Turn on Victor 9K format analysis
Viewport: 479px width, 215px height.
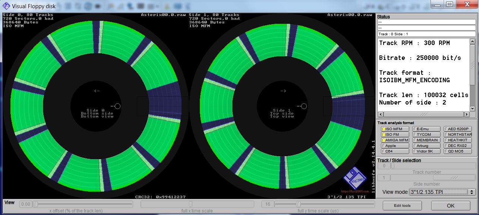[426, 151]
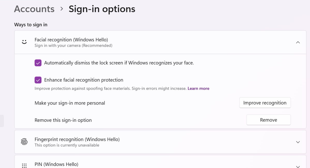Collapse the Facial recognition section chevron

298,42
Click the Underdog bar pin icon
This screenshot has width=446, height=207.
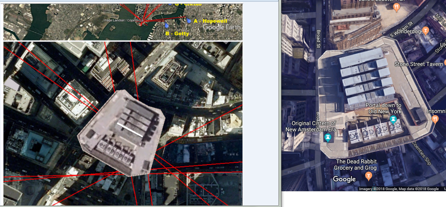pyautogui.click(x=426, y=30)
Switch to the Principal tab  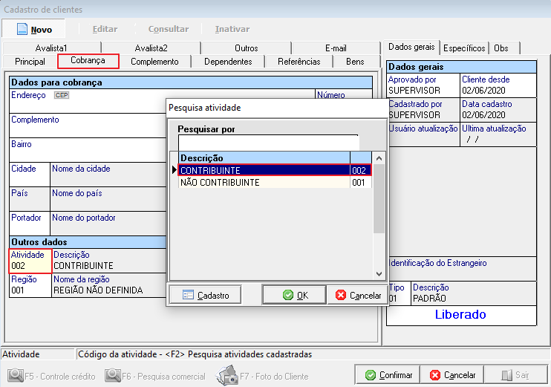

> _Task item_
Starting at the line that holds "Click the Underdog bar pin icon" and ending at the last line of the material above, repeat each line exactly, both ends included, and leave the pictures out.

> _Result of the exercise_
Click the Underdog bar pin icon
This screenshot has width=446, height=207.
pyautogui.click(x=426, y=30)
Switch to the Principal tab  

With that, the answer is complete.